If the size of the task is too much, break it up
Sometimes the hardest part of starting a task is recognizing where to start on it. Begin by breaking it down into sections or stages. This will allow for yourself to see what needs to happen first and what additional resources or research you might need. Performing a breakdown of a large task will also provide you with the ability to see the task from a more approachable angle, boosting your confidence and increasing your motivation to move forward with your work.

Lets say, for the sake of example, you are creating a website. The initial goal of creating a website can seem daunting. This might include things like writing the wireframe, buying the domain, creating content, developing landing pages, providing images, and more! Break down your task into more manageable jobs. As you complete each you will find a sense of motivation to tackle the next step.
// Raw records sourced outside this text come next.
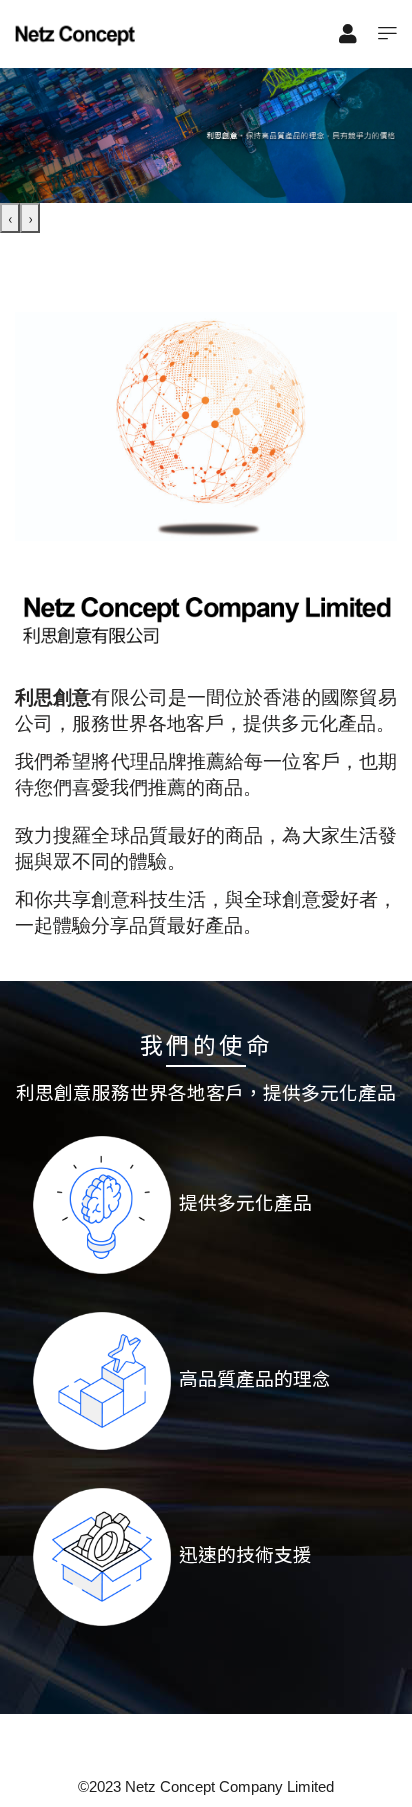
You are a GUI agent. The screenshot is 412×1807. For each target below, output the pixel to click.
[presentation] (10, 218)
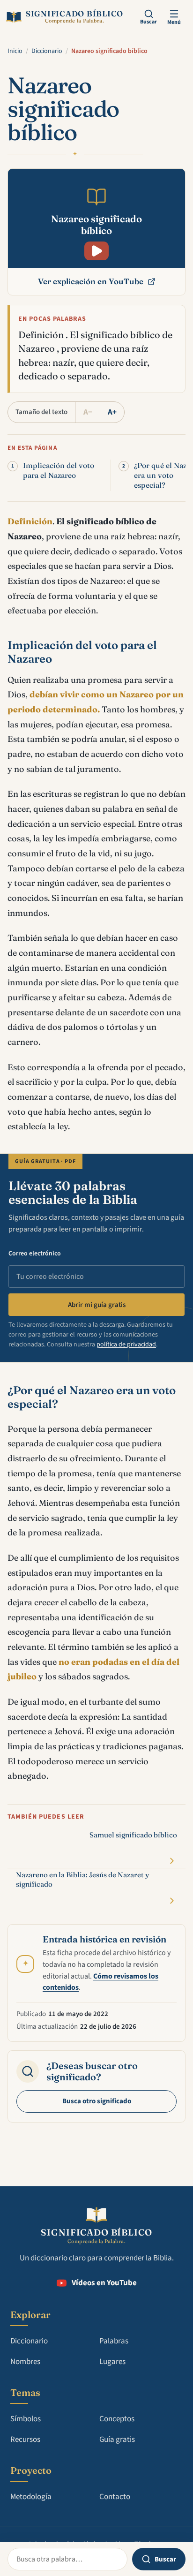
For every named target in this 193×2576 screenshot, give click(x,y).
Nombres (25, 2361)
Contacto (114, 2496)
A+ (112, 412)
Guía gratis (117, 2439)
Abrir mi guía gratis (97, 1305)
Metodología (31, 2496)
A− (87, 412)
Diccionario (46, 51)
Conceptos (116, 2419)
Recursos (25, 2439)
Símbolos (25, 2419)
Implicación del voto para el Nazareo (58, 470)
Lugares (112, 2361)
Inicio (14, 51)
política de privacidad (126, 1344)
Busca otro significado (96, 2101)
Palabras (113, 2341)
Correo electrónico (34, 1253)
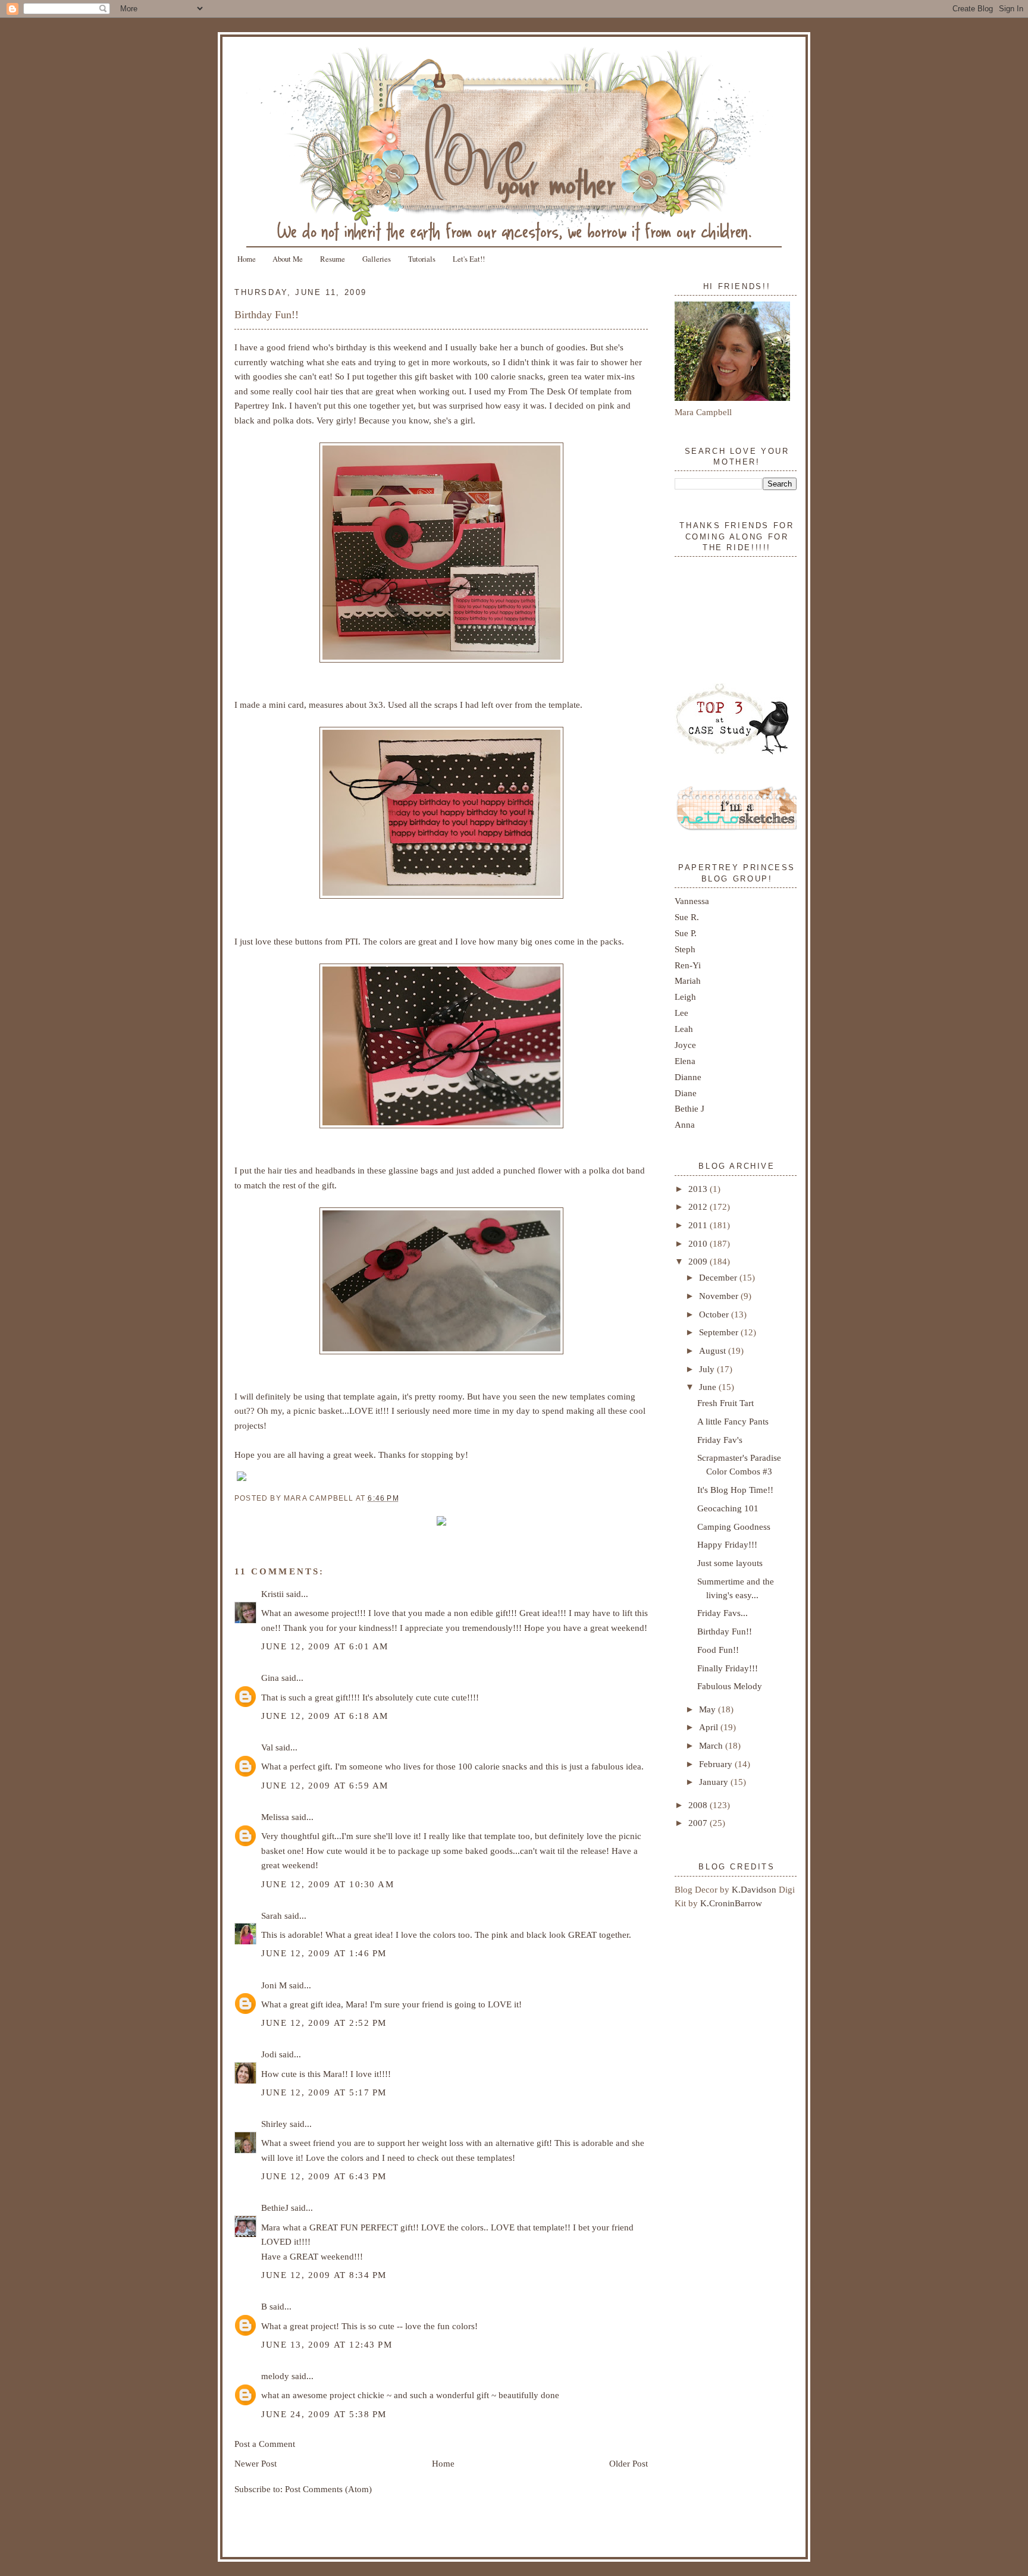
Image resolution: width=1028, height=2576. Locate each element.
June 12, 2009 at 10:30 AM (327, 1884)
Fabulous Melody (729, 1686)
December (719, 1277)
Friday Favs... (722, 1613)
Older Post (628, 2463)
Avoid procrastination and create a sense of accomplishment
Never leave a task simply because now is not a good time. Procrastination can be very enticing in the moment but kill your productivity. Speaking on procrastination, Philip Stanhope, 4th Earl of Chesterfield (What a name!) said, “Know the true value of time; snatch, seize, and enjoy every moment of it. No idleness, no laziness, no procrastination: never put off till tomorrow what you can do today.” Tim Urban, a self proclaimed master procrastinator, has a great (and stressful) experience talking at a TED meeting on the very subject of procrastination. Take the time to check it out, you will not be disappointed.

One of the best ways to gain momentum on a project is to simply start with the small manageable tasks. Completing tasks provide a feeling of control and accomplishment and will often motivate you to continue creating more positive outcomes.

Complete one step at a time with a time table
Big projects usually take big portions of time. Something I found myself saying in my high-school days went like this, “If I’d started the project two weeks ago, I’d be done by now.” When given a large task, plan accordingly. Allow for yourself the time to do the work piece by piece. Assign dates to each step and hold yourself accountable to the timeline you have set for yourself. As soon as you get the sense of accomplishment that comes from completing the first small task, you’re well on your way to the next task. By focusing on one small part of your big project each day, building on the positive outcomes, it doesn’t take long for the big project to become a manageable sized project, on the way to a nearly completed project and finally a done project.